* The problem:
Each line of the data holding "size" should be found and copied.
[Opening Exercise material section]
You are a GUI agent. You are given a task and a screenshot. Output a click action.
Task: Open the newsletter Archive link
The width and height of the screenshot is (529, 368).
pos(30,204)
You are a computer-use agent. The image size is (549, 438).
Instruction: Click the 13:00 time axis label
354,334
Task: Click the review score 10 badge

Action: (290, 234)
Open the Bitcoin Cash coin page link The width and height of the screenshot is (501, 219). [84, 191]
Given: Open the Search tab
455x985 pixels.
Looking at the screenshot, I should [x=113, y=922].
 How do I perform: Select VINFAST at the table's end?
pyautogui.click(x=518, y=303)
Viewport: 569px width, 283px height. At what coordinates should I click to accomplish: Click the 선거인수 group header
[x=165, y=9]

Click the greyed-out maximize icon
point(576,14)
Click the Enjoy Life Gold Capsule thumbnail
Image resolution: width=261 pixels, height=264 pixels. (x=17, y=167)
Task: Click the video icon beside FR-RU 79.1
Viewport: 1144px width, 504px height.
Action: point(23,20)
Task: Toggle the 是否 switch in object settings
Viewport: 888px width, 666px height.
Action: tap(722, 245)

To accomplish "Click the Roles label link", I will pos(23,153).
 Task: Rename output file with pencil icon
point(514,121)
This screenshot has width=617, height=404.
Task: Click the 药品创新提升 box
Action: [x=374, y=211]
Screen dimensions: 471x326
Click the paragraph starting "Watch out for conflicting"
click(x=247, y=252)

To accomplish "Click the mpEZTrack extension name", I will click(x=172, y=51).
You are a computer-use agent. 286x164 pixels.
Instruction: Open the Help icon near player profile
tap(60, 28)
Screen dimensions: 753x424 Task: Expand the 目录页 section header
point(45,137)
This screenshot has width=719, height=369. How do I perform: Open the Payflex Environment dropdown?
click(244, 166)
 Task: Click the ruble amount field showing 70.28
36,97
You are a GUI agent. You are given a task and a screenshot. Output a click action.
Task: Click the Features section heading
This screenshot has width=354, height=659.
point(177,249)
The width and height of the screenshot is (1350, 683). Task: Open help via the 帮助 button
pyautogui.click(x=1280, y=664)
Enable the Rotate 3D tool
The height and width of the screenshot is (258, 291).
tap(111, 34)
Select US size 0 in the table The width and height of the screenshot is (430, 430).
[Closing Exercise material section]
* Your response:
You are a computer-use agent. The image size is (549, 438).
Select US size 0 in the table The width and height of the screenshot is (430, 430).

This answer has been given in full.